Moplah cuisine has heavy Arab and Portuguese influences. Take for instance the motta maala (literally meaning ‘chain of eggs’), originally from Mahe, a union territory about 85kms away from Calicut. “The motta maala and most of our curries like the ‘eshtew’ (not stew, she firmly corrects us) are by the Portuguese,” explains Rasheed. The food is flavour-based, healthy and needs minimal ingredients to cook. “We also have a lot of Kanji, which is from China,” she adds.

Moplahs follow the matriarchal system which sees the groom moving into the bride’s home post marriage. This, in no way, undermines the importance of the son-in-law — in fact every Moplah household cooks their best food in his honour. “We serve whole goat stuffed with nuts and a whole chicken stuffed with egg and cooked in masala,” says Rasheed. “We then stitch the goat and the whole goat is cooked in an urali (big vessel) for hours.” This Arab-influenced dish is made only to welcome ‘VVVIPs’. After a heavy meal, Kava — a Middle East-influenced drink which is a mixture of tea or coffee, jaggery and spices — is taken to ease the digestive system.

Digging into Moplah food
While Rasheed fills us in on the intricacies of Moplah cusine, our food arrives. “I really pity the vegetarians who come for our weddings,” laughs Rasheed, as the waiter serves vendakkai milagu curry, adda (rice cake stuffed with mushroom or meat) green mango chutney, nei choru (ghee rice) and ghee kanji (rice soup). “They end up eating these chutneys,” she says, pointing to the small bowls of chutney on the table.

In the nei chooru, the ghee does not overpower the rice and in the adda, the distinct taste of mushroom masala and rice works together magically.

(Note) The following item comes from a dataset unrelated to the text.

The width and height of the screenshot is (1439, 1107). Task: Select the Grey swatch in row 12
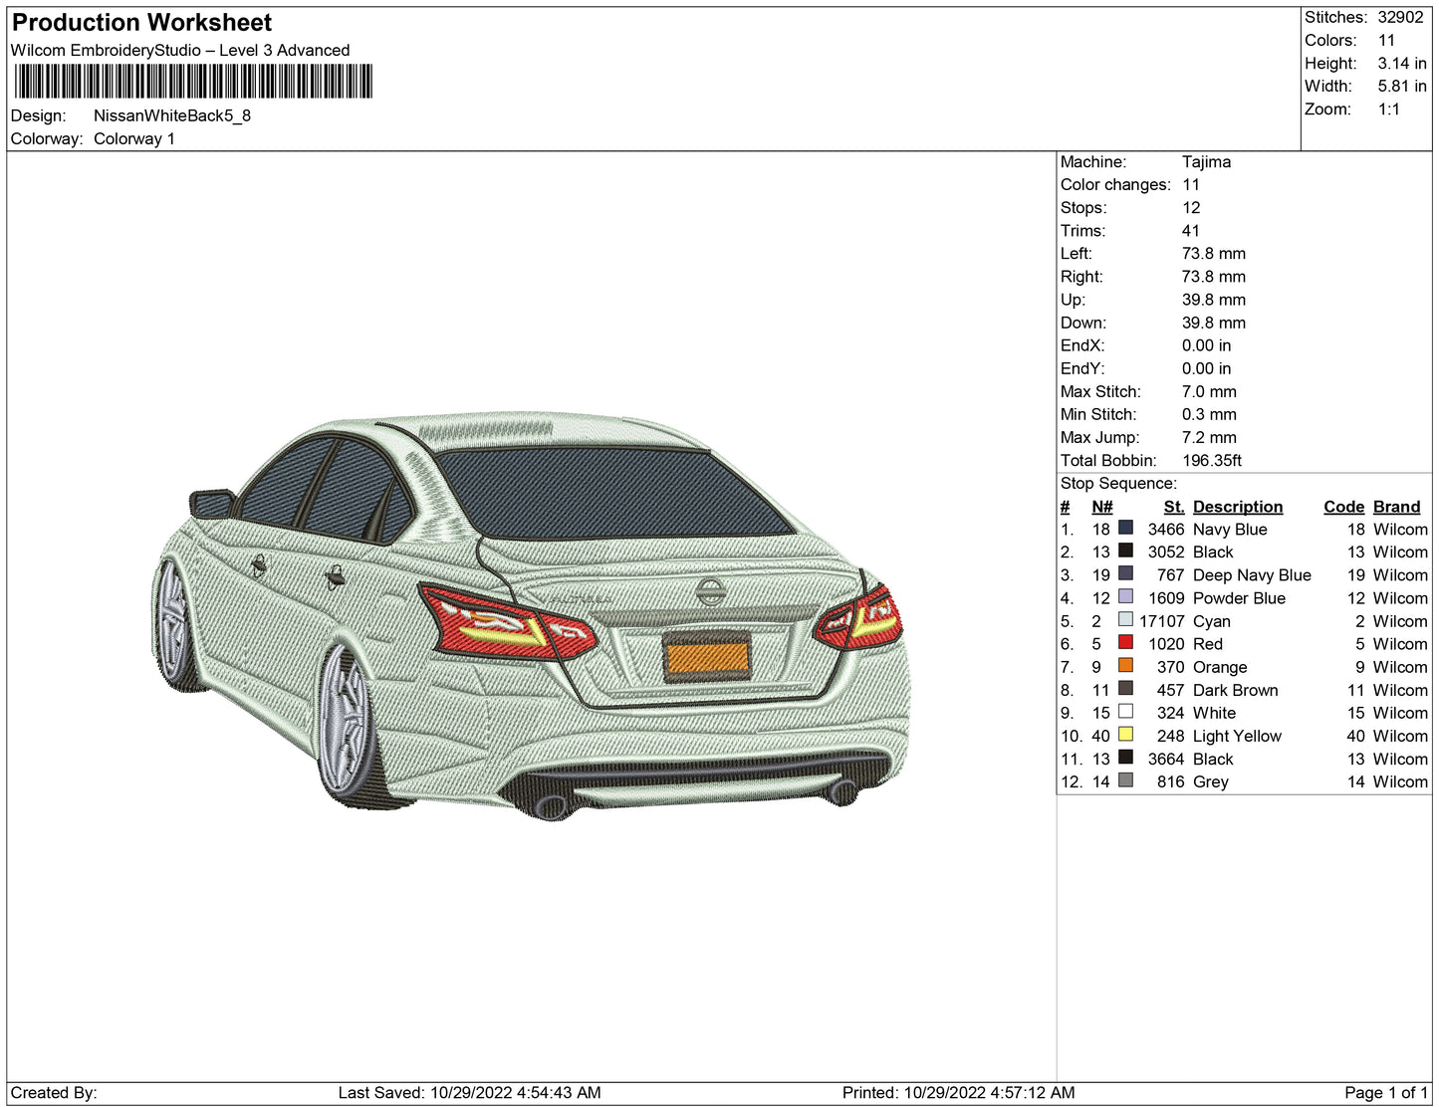1125,779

The fish appetiser is cooked in coconut oil and served on a verdant coconut leaf. The fish is very lightly seasoned with spices, which lets the natural taste of the fish come through unhindered. The fish biryani is not as spicy and flavourful as one would hope. The small-grained rice is extremely fragrant and light on the stomach. The fish fillets — once deboned carefully with a fork and knife — are lemony and provide an unexpectedly tasty accompaniment to the rice. “We never eat fish that eat humans or other fish,” explains Rasheed, in between bites. We venture a guess. Like shark? “Yes. We eat a lot of mussels and shell fish.” The mutton chops in the mutton biryani are cooked in ghee and tenderised just the right amount. With an almost milky consistency, the lamb curry is a great accompaniment to the tenderised chunks of lamb.

Moplah cuisine also includes what Rasheed believes to be the only known non-vegetarian dessert. Aleesa is a porridge mixed with wheat, coconut milk, fried onion, ghee, meat, served with sugar, she explains, while the desserts make their way to our table.

The first dessert is a banana sliced in half and stuffed with scrambled eggs and glazed with sugar syrup. The stuffed banana is a treat with the scrambled eggs — which are cooked in sugar — providing a strange combination of textures not many desserts have to offer. The cube of egg white has a jelly-like consistency and taste, with the sweetened yolk shavings adding a crunchy edge. The second, motta maala, is a cube of egg white, sprinkled with yolk shavings.

Rasheed, who has travelled to Delhi and Kolkata for food festivals, remembers being surprised by the lack of awareness about Moplah cuisine as against other Muslim cuisines like Hyderabadi and Mughlai. “But now, things are changing,” she says. “People know that Kerala isn’t only about shopping and massages!”